Senin, 29 Oktober 2007

Hidup di Jaruai dengan Pendapatan Rendah


Warga Perumahan Korban Bencana Alam Gates
Hidup di Jaruai dengan Pendapatan Rendah
Anak-anak Banyak yang Putus Sekolah

NOLPITOS HENDRI-BUNGUIH BARAT

Ditengah himpitan ekonomi dan tantangan zaman yang semakin maju, warga di perumahan korban bencana alam Gates di Kelurahan Bungus Barat Kecamatan Bunguih Taluak Kabuang masih hidup dalam serba kekurangan. Selain kekurangan pendapatan juga kekurangan pendidikan. Kenapa tidak, untuk makan sehari-hari saja mereka sudah sulit apalagi untuk menyekolahkan anak-anak mereka yang masih berada dalam usia pendidikan.
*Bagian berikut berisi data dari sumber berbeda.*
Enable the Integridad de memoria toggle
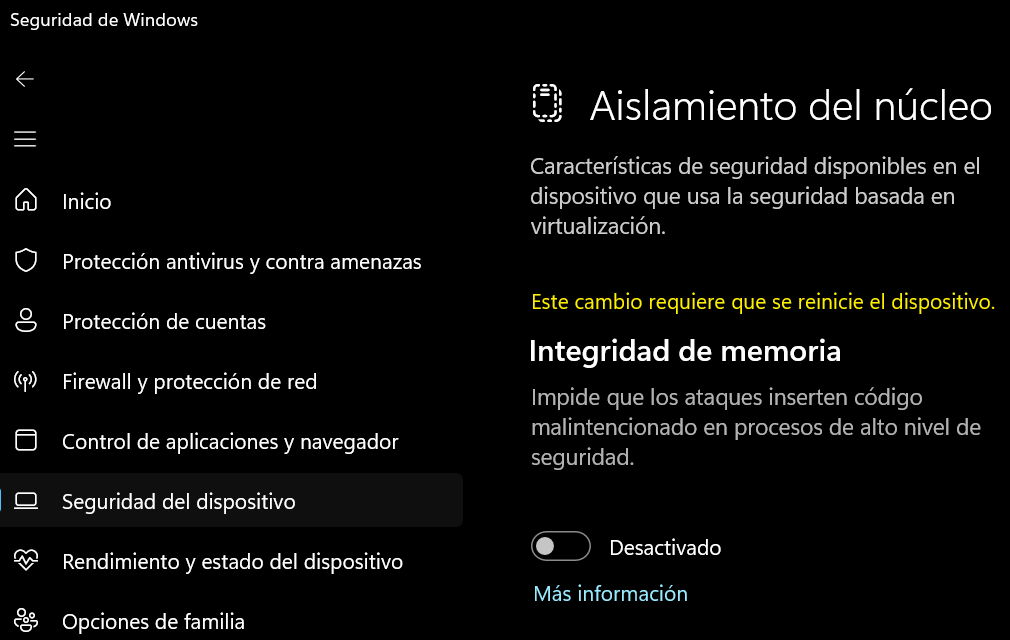The image size is (1010, 640). click(x=561, y=547)
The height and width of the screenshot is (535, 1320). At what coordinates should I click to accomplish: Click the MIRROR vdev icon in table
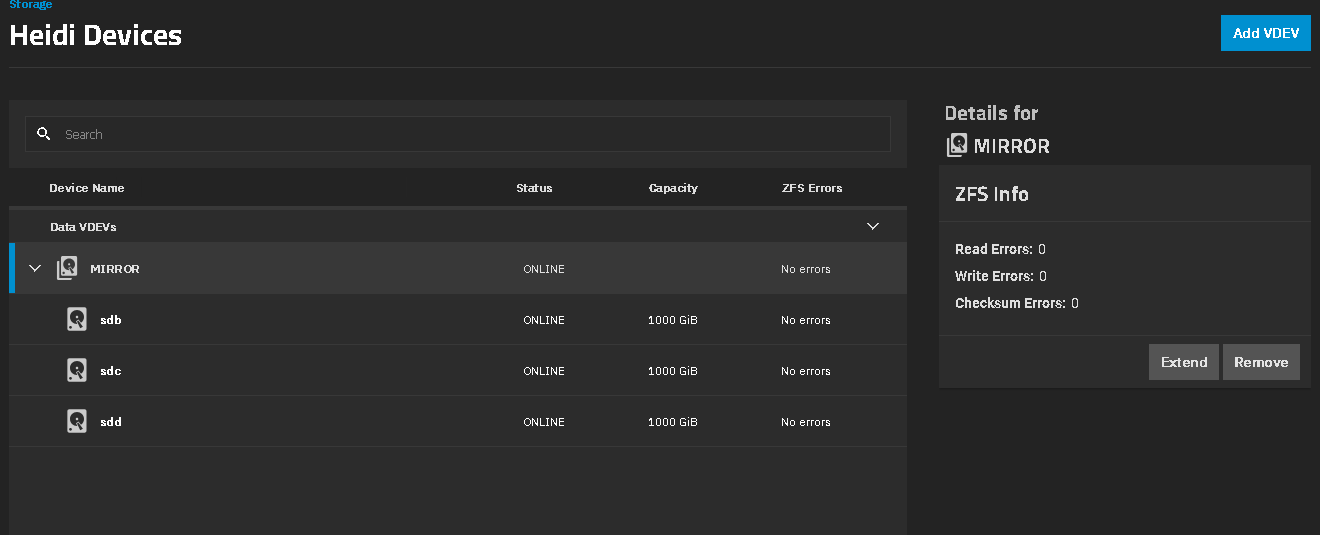[x=67, y=268]
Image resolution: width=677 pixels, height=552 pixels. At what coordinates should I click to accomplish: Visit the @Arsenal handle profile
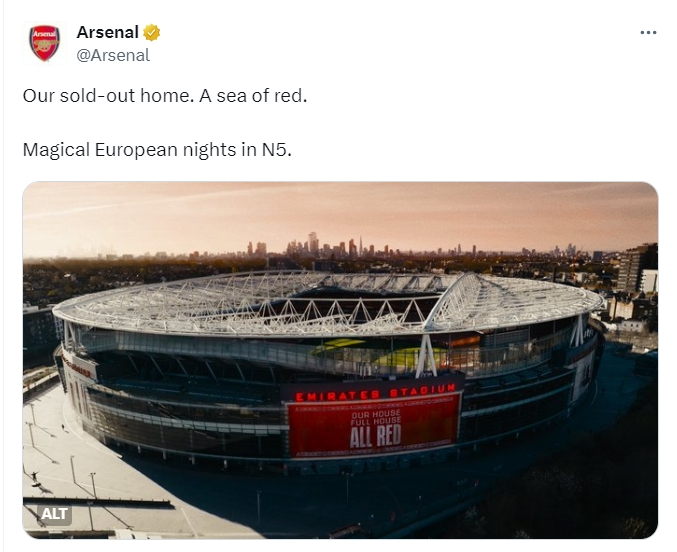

Mengungkap hal ini, beberapa orang keluarga di perumahan tersebut yang didatangi POSMETRO mengungkapkan hal yang hampir senada bahwa mereka hanya berpendapatan rendah. Malahan mereka ada yang menangis mengenang nasib mereka. Namun apa daya mereka yang tidak mempunyai pekerjaan tetap dan bukan pula pegawai negeri atau pengusaha.

Datuak (45) seorang kepala rumah tangga menyebutkan, sebagai ujung tombak dalam keluarga, dirinya mempunyai tanggung jawab yang besar dalam kelangsungan hidup keluarganya. Namun, dengan hanya bekerja sebagai kuli angkat, dirinya hanya berpendapatan rendah. Untuk biaya makan sehari-hari kadang tidak cukup apalagi untuk sekolah.

Sehingga dua orang anaknya terpaksa membantu dirinya dengan bekerja sebagai kuli angkat pula. Dengan demikian, walaupun sudah mencukupi untuk kehidupan sehari dengan menu seadanya, namun tidak untuk pendidikan. Sehingga, mereka yang seharusnya berada di sekolah untuk belajar terpaksa berada di tengah kerasnya alam sebagai pekerja.

Kemudian, seorang ibu rumah tangga yang juga korban bencana alam Gates, Amai (38) kepada POSMETRO mengatakan, kalau untuk hidup sehari-hari, pendapatan suaminya hanya cukup untuk dua orang saja. Sementara untuk anak-anaknya tidaklah cukup. Sehingga, tiga orang anaknya terpaksa merantau ke Kepulauan Riau.

Sementara, mereka bertiga masih dalam usia pendidikan. Seharusnya anaknya yang sulung sekarang berada di perguruan tinggi untuk kuliah. Sedangkan anaknya yang kedua dan ketiga seharusnya duduk di bangku sekolah SLTA. Namun, karena tuntutan hidup yang serba kekurangan terpaksa mereka mengais rezeki ke perantauan.

"Laki awak ndak ado di rumah kini do nak, inyo pai karajo, tapi karajo tu alun tau ado lai. antah lai ka mambaok piti pulang antalah tidak, karano inyo indak punyo karajo tatap do. Anak ambo indak pula pagawai do, tu ma nyo pai marantau ka kapulauan Riau. Sampai kini alun ado pulo bakirim pitih sajak pai 2 tahun nan lalu. Karano di parantauan inyo sabuik dalam surek nyo hanyo bakarajo jadi tukang ojek jo palayan rumah makan," ungkap Amai sambil menyapu matanya yang mulai berkaca-kaca.